Peptides (2008-03-22)
Małgorzata Iwan, Beata Jarmołowska, Krzysztof Bielikowicz, Elzbieta Kostyra, Henryk Kostyra, Maciej Kaczmarski
RESUMEN

Milk is the source of beta-casomorphins--biologically active peptides with opioid activity--which are suspected to play various roles in the human body. The local influence of exogenous opioid peptides on gastrointestinal functions has been widely reported. After passing the gut barrier, beta-casomorphins may affect the functions of immunological system, as well as dopaminergic, serotoninergic and GABA-ergic systems in brain, regulate the opioid receptor development and elicit behavioral effects. However, possibilities and mechanisms of the intestinal transport of beta-casomorphins in human body in vivo have not been reported so far. In our research, the transepithelial transport of micro-opioid receptor agonists--human beta-casomorphin-5 and 7(BCM5, BCM7) and antagonist--lactoferroxin A (LCF A) have been investigated using Caco-2 monolayer. In order to determine the pathway of investigated peptide transport across Caco-2 monolayer, two directions of the transport (apical to basolateral and basolateral to apical) have been studied.
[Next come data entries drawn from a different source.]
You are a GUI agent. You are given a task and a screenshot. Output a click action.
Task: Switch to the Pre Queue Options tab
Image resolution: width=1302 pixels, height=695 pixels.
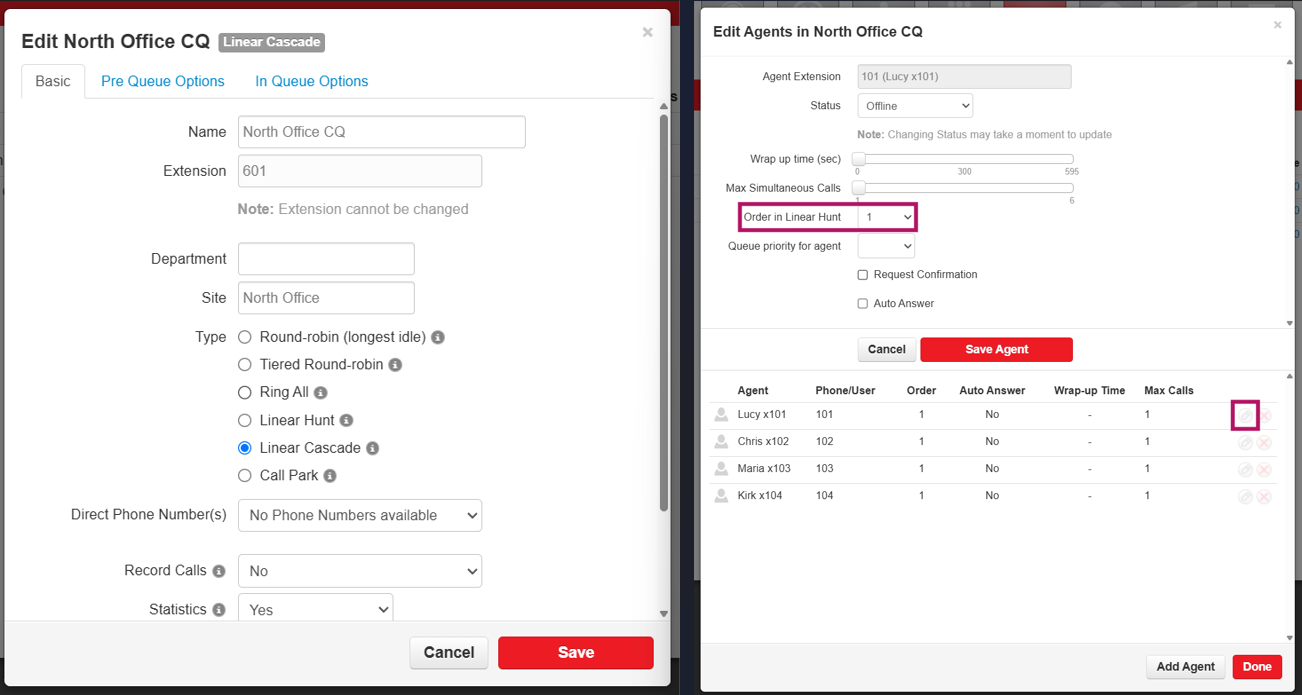coord(162,81)

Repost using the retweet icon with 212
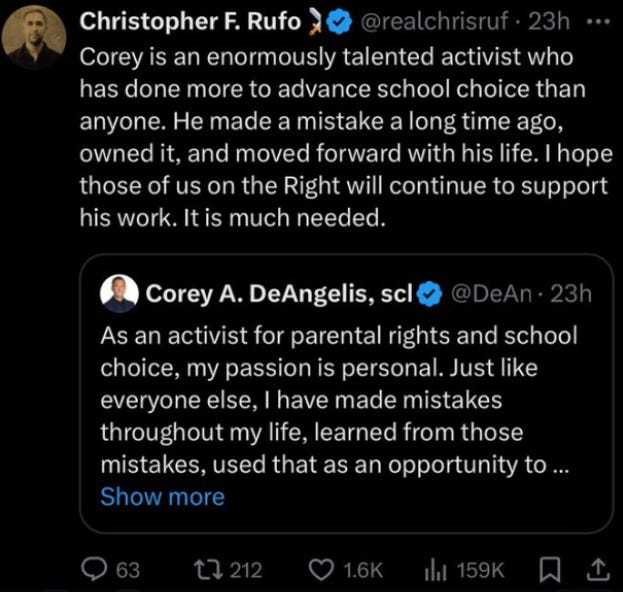coord(207,570)

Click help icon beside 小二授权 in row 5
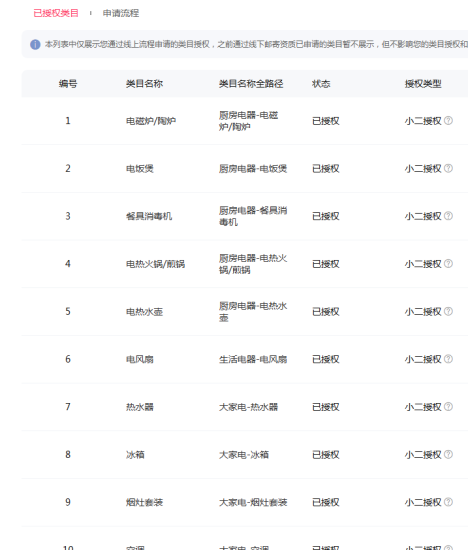[x=448, y=311]
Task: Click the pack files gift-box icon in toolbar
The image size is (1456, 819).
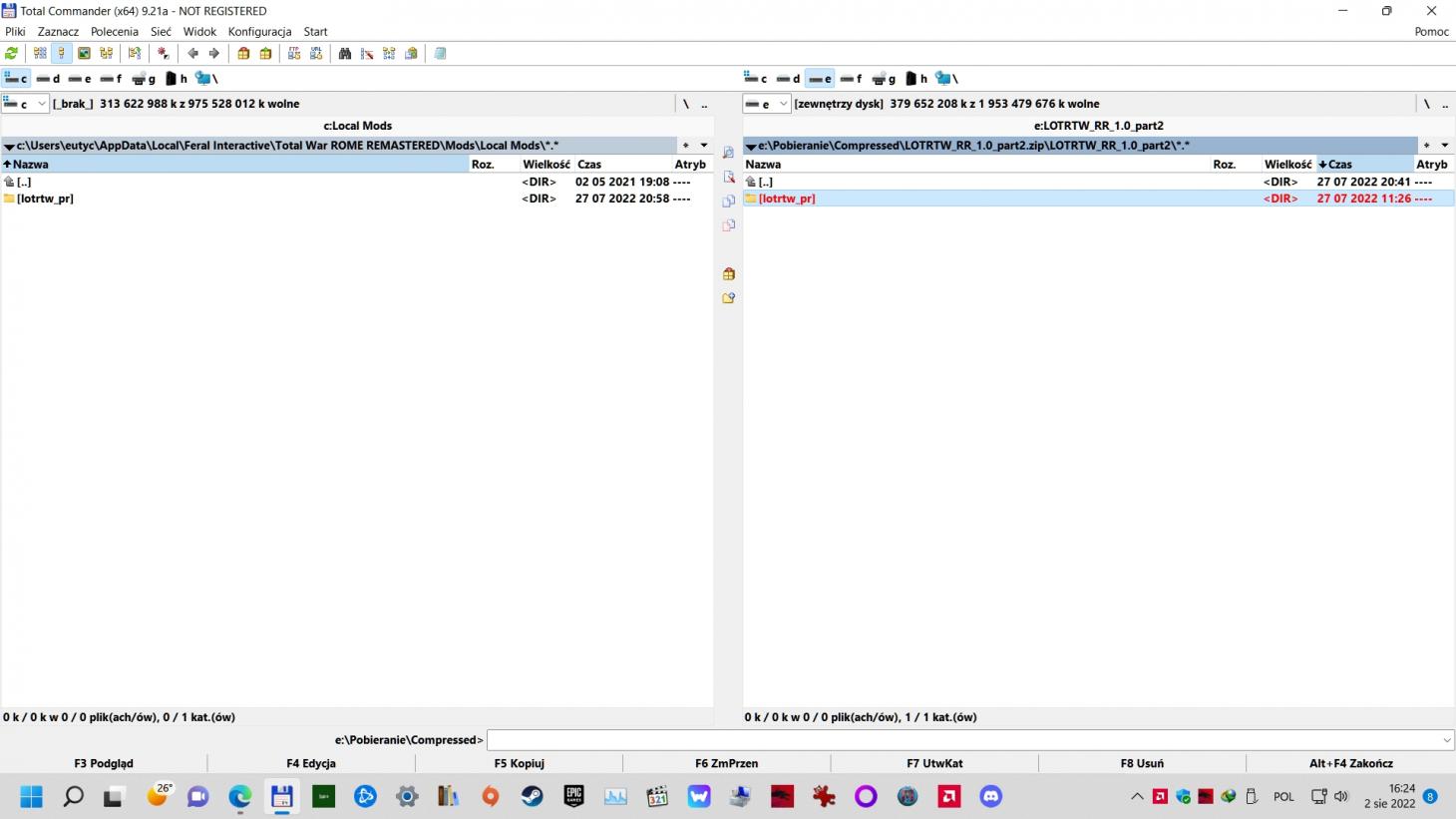Action: [x=243, y=54]
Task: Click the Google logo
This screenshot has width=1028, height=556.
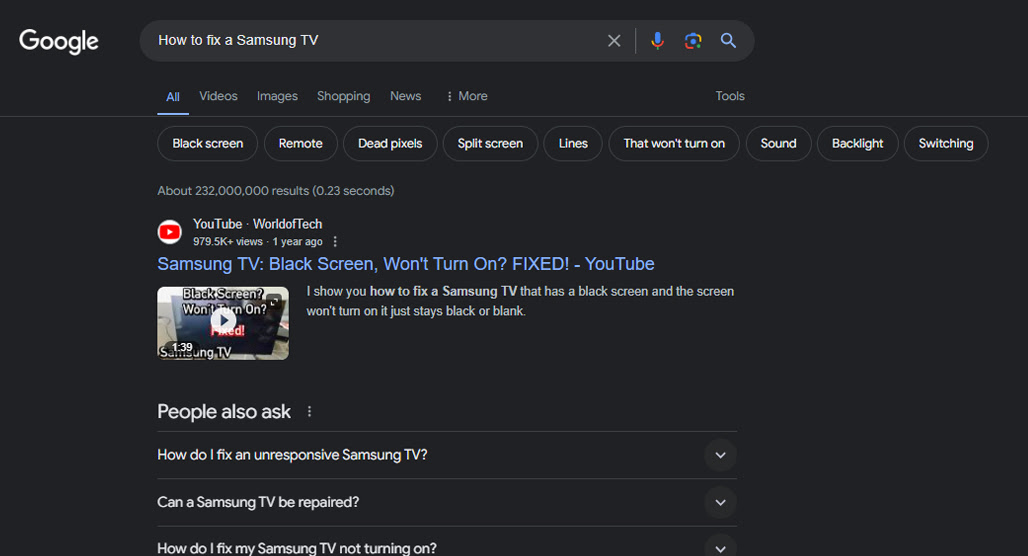Action: (58, 41)
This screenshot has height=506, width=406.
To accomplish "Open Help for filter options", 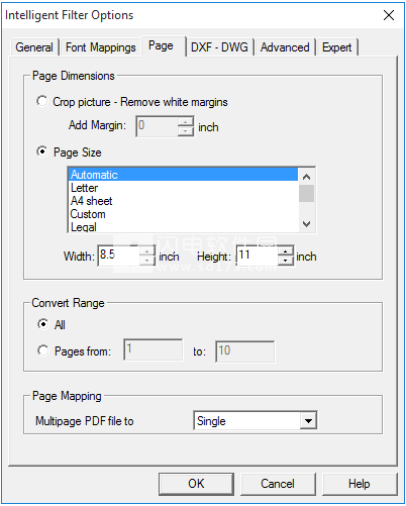I will [359, 484].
All investigated peptides were transported across the human intestinal cell line Caco-2 and the curves of cumulative amount of transported peptides in time were linear in each case. In addition, the hydrolysis of beta-casomorphins during 60 min of experiment by dipeptidyl peptidase IV was observed. The data suggest the possibility of transport of opioid peptides derived from food across human intestinal mucosa.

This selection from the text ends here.